-- Dataset content follows --
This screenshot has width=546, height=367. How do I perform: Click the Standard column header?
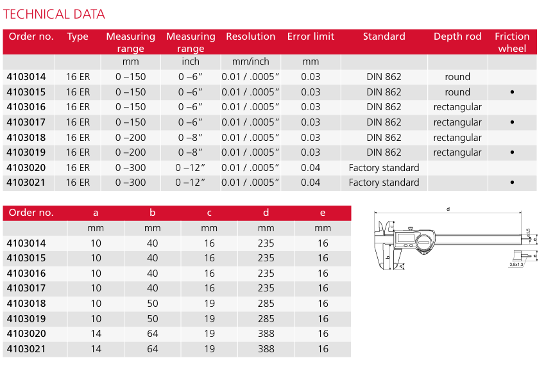[384, 37]
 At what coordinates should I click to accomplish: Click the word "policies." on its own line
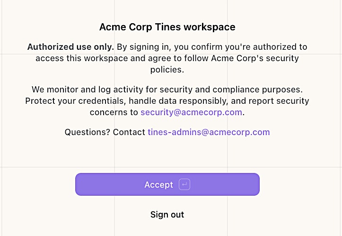pos(167,70)
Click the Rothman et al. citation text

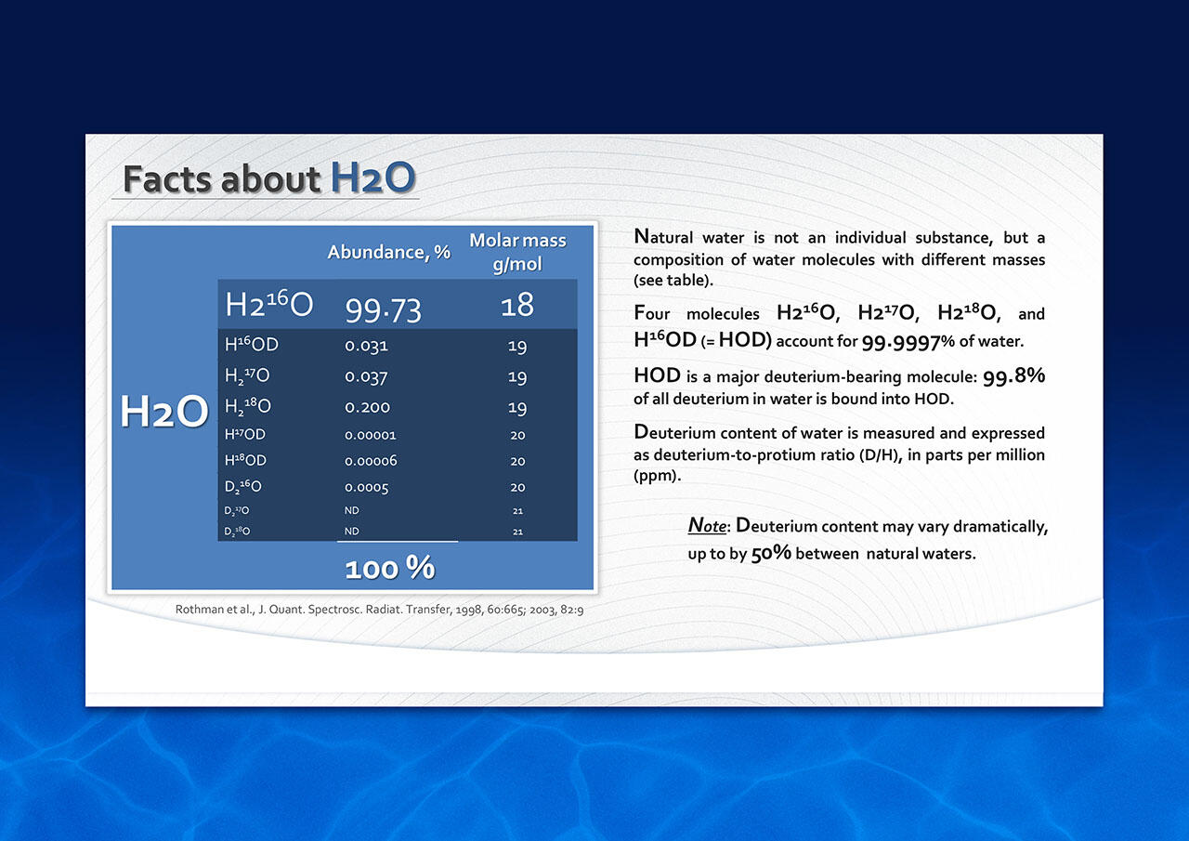point(379,610)
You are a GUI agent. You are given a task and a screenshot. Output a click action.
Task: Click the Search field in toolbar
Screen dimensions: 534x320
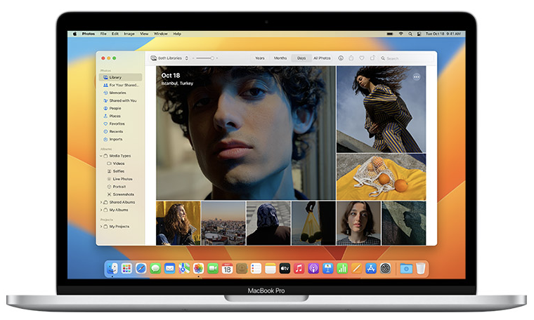click(404, 58)
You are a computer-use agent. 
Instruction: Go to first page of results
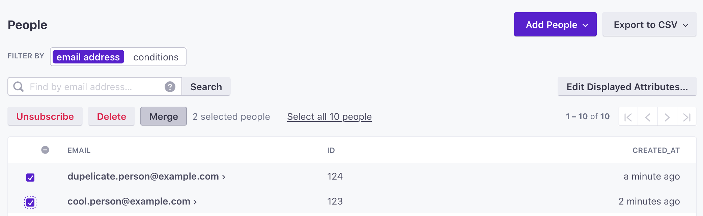[x=628, y=117]
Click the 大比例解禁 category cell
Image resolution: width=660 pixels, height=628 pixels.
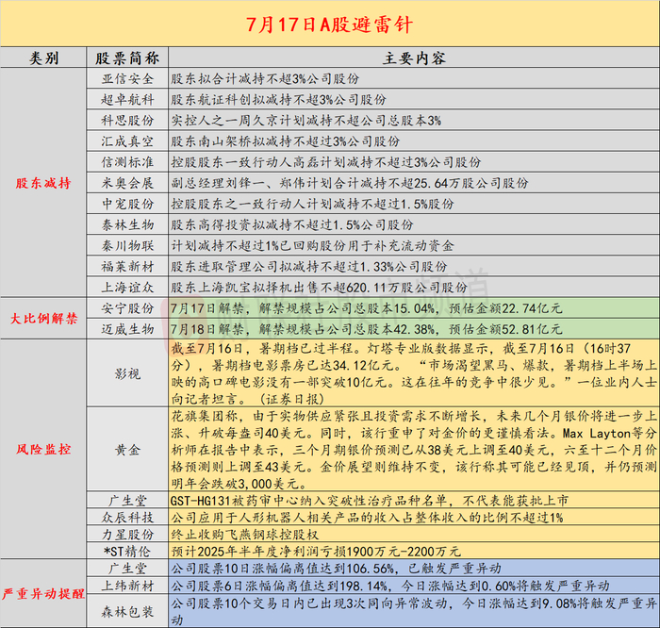(x=43, y=318)
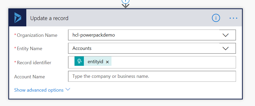This screenshot has height=106, width=255.
Task: Expand the Entity Name dropdown arrow
Action: click(225, 48)
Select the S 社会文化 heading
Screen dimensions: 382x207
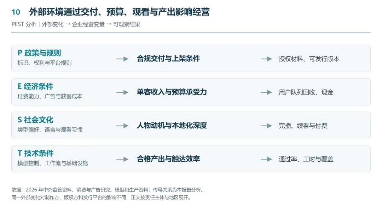(x=35, y=120)
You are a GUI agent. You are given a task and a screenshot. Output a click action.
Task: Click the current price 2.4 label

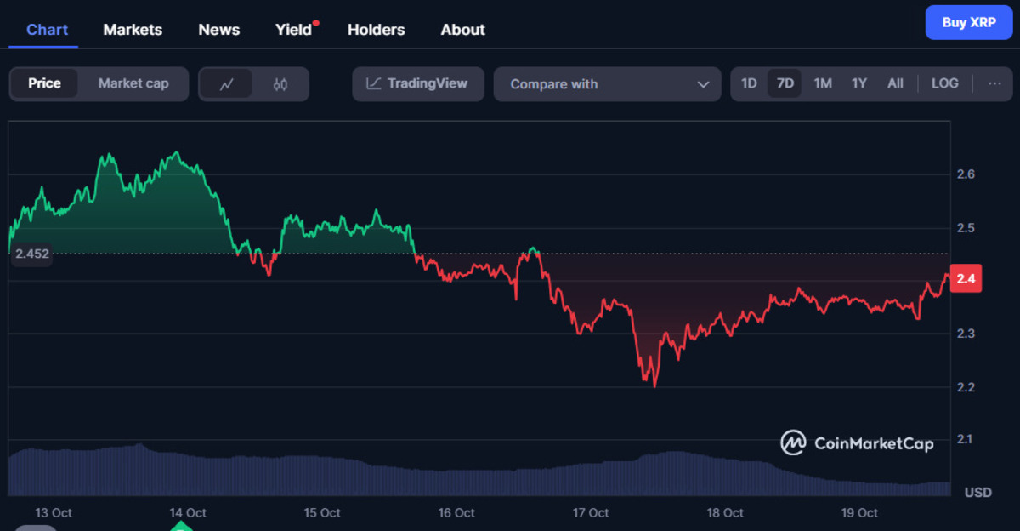966,279
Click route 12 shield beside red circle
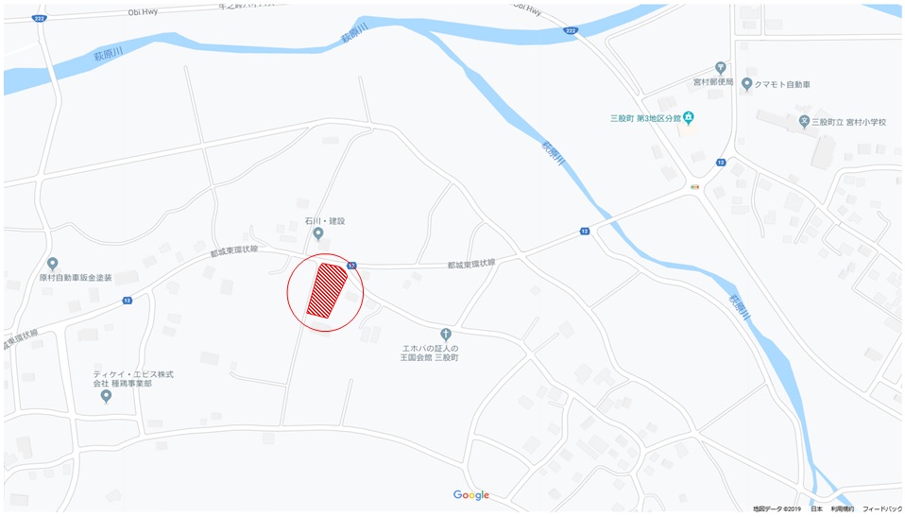Viewport: 905px width, 517px height. (x=351, y=266)
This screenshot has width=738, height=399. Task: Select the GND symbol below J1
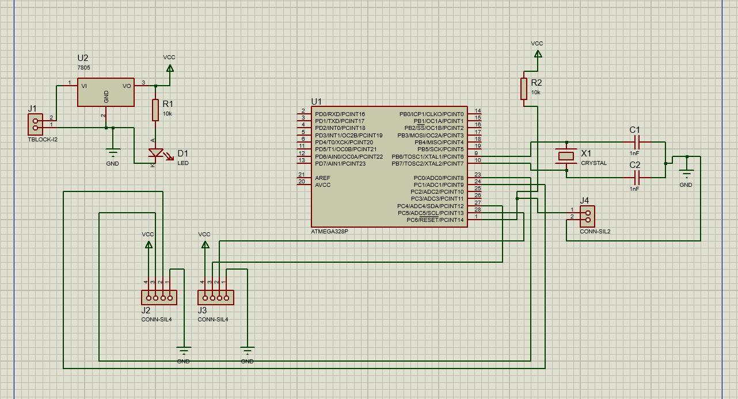click(x=112, y=152)
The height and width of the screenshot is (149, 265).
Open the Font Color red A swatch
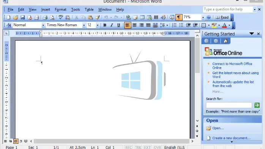point(224,25)
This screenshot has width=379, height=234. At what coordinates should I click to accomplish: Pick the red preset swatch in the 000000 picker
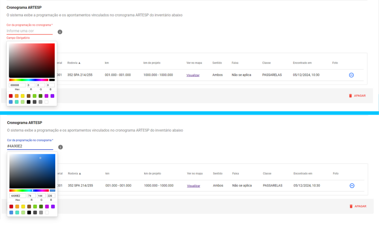tap(11, 96)
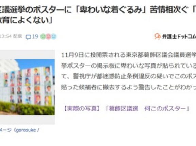Click the comment speech-bubble icon
The height and width of the screenshot is (146, 196).
(x=28, y=37)
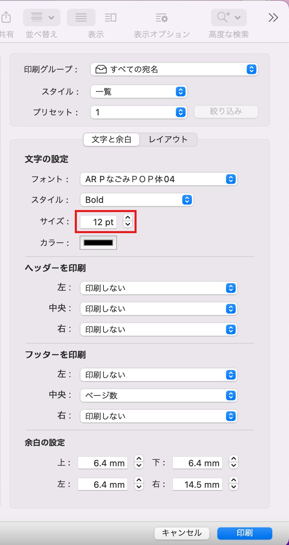Switch to the レイアウト tab

pos(168,140)
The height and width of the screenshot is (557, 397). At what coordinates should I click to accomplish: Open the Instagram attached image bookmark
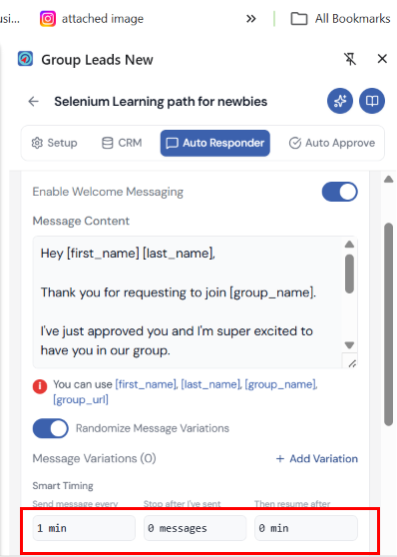click(92, 19)
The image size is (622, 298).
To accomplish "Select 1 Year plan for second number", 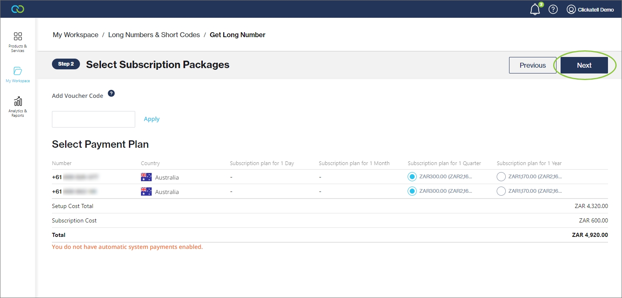I will (501, 192).
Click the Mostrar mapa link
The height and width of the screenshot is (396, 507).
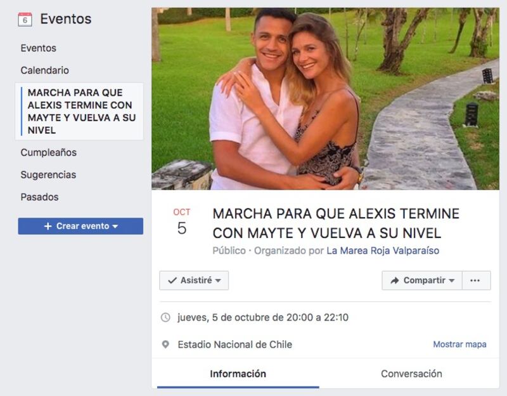(459, 344)
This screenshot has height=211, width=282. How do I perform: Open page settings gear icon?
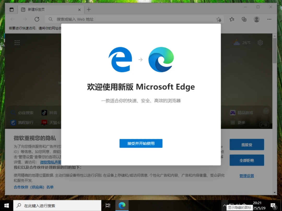click(260, 43)
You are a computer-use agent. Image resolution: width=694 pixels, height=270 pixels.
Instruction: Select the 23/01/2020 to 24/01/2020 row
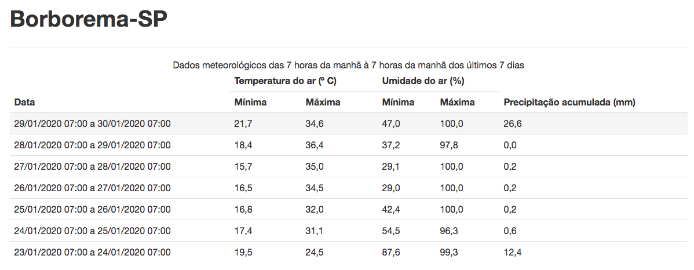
-- Dataset content concluded --
_Task requirements:_
Copy exactly, and only, the lines from the line containing "You are a computer-use agent. Image" through the final line of the material above, with no pictures.

_Answer space:_
You are a computer-use agent. Image resolution: width=694 pixels, height=270 pixels.
Instruction: Select the 23/01/2020 to 24/01/2020 row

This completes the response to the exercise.